Estaba en Río Grande cuando llegó la noticia de la rendición de Puerto Argentino: la guerra terminaba para él con el mismo silencio profundo con la que había empezado en el rompehielos.

Regreso sin gloria
“Volvimos por la puerta de atrás”, dice Giménez. Después, para buscar trabajo tuvo que ocultar que había estado en Malvinas. Porque cuando le dieron la baja que pidió en 1984, en Bahía Blanca todos lo palmeaban pero nadie lo contrataba. Consiguió changas como peón de albañil y decidió volver a Roca (donde se casó y tuvo tres hijas, hoy tiene tres nietos) y no abrir la boca sobre Malvinas. Entró como chofer a la empresa de transportes El Valle y cuando llevaba cinco años ahí le llegó la invitación para un acto. El gerente le preguntó por qué no le había dicho, si era un honor tener ahí a un héroe de Malvinas. Giménez le agradeció, pero le contestó lo que dice siempre: “Héroes son los que quedaron en las islas”.

Los integrantes de la Batería Alfa que fueron a Malvinas.

Unos 10 años después comenzó a juntarse con otros veteranos de Malvinas. “La solidaridad fue nuestra resiliencia”, dice, y explica que hicieron campañas para ayudar durante inundaciones en el Litoral y el norte del país y también para la Línea Sur, una tradición que repiten cada año.
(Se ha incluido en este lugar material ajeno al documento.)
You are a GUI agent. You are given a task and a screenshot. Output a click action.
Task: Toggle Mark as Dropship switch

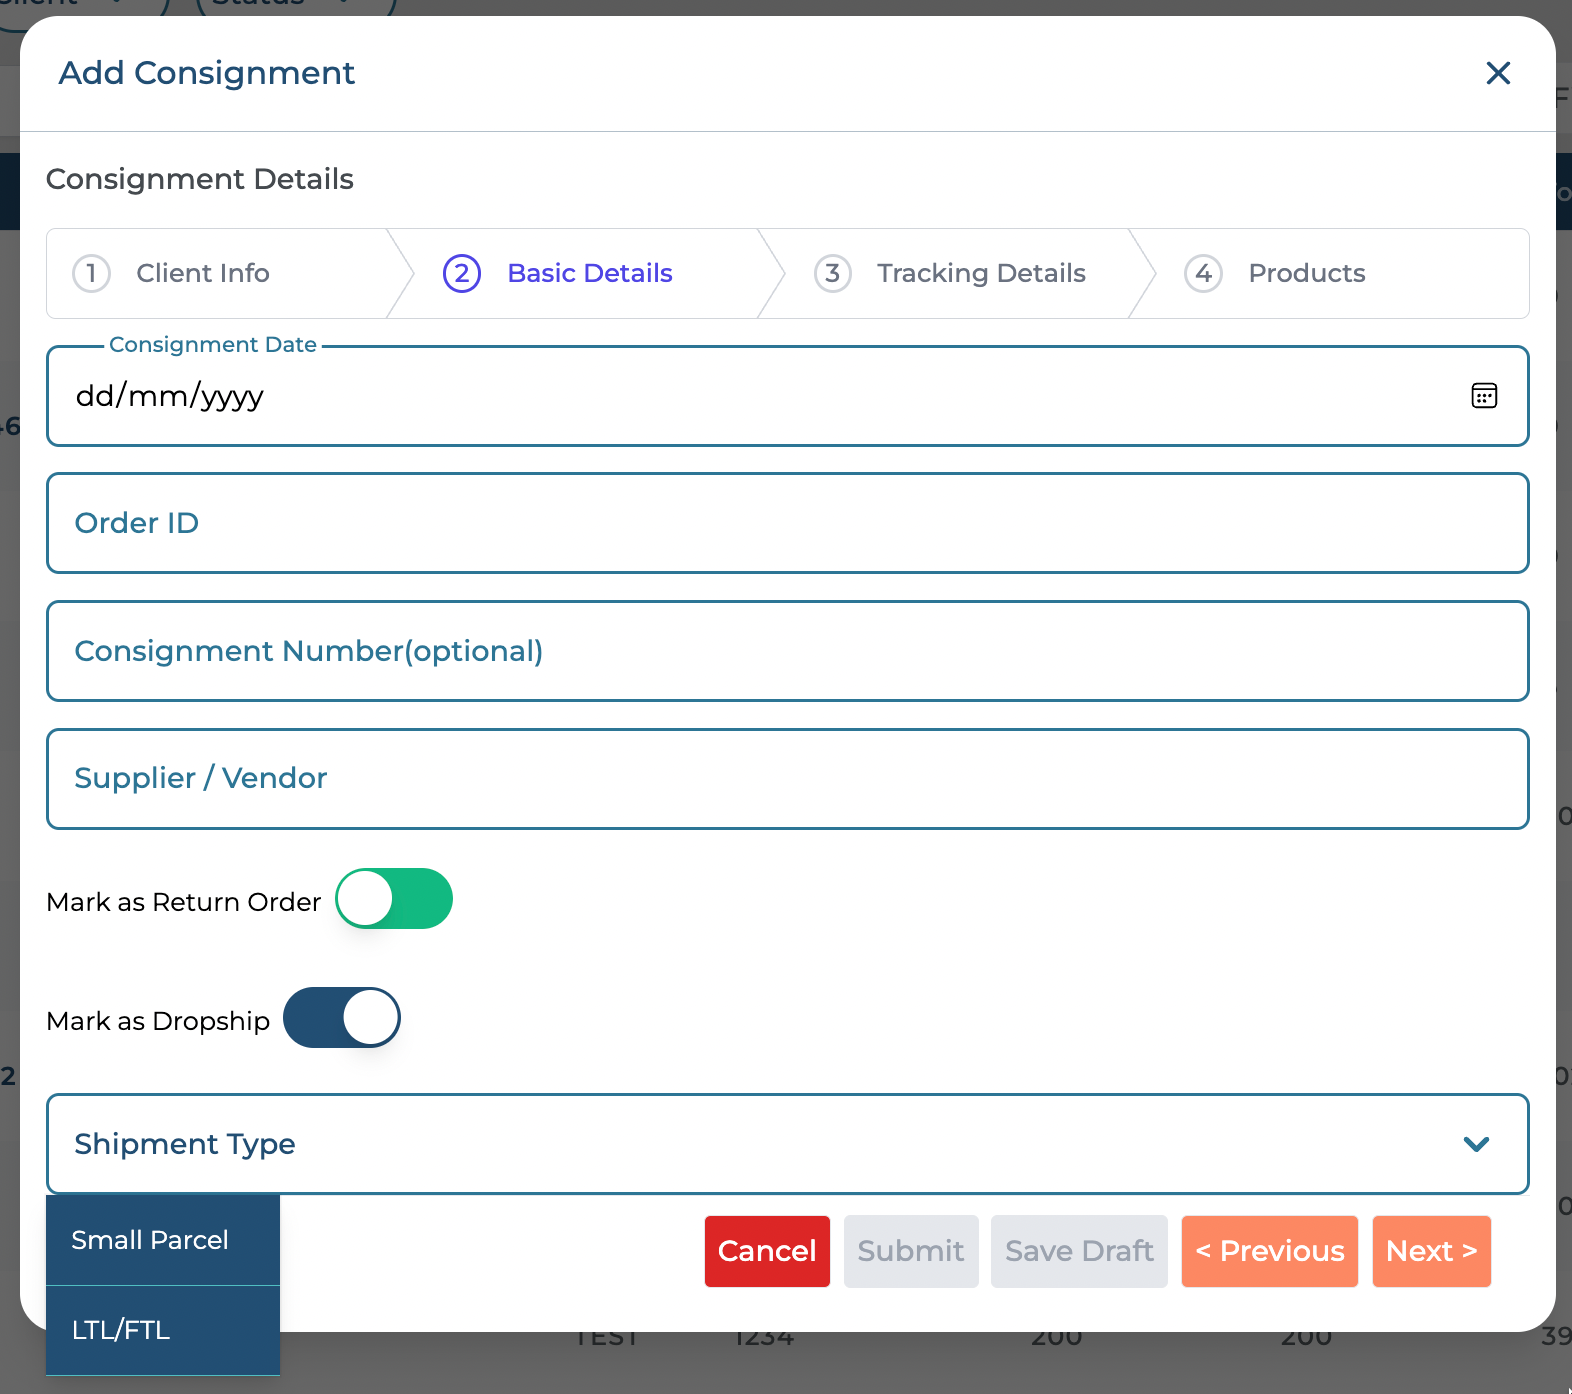click(x=342, y=1018)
Ahí empezó a dar una mano a los excombatientes, en especial a los que no tenían estudios, con los trámites y la contención: son cerca de 600 los que se suicidaron, una tragedia sin prensa. Con los años, aunque tarde, la situación mejoró: comenzaron a acceder a planes de vivienda, descuentos impositivos, jubilaciones.

Jorge Gimenez tiene tres hijas y tres nietos. Participa de campañas solidarias en la Línea Sur.

Y cuando lo invitan a dar una charla cuenta su experiencia y repite que lo mejor es darle una oportunidad a la paz. Hoy, por la pandemia, será un 2 de abril distinto, con homenajes virtuales a los veteranos y caídos en combate. Como cada año, recordará a quienes no pudieron volver. Esta vez desde su casa, rodeado de sus nietos que siempre le preguntan cómo fue aquel desembarco en Malvinas.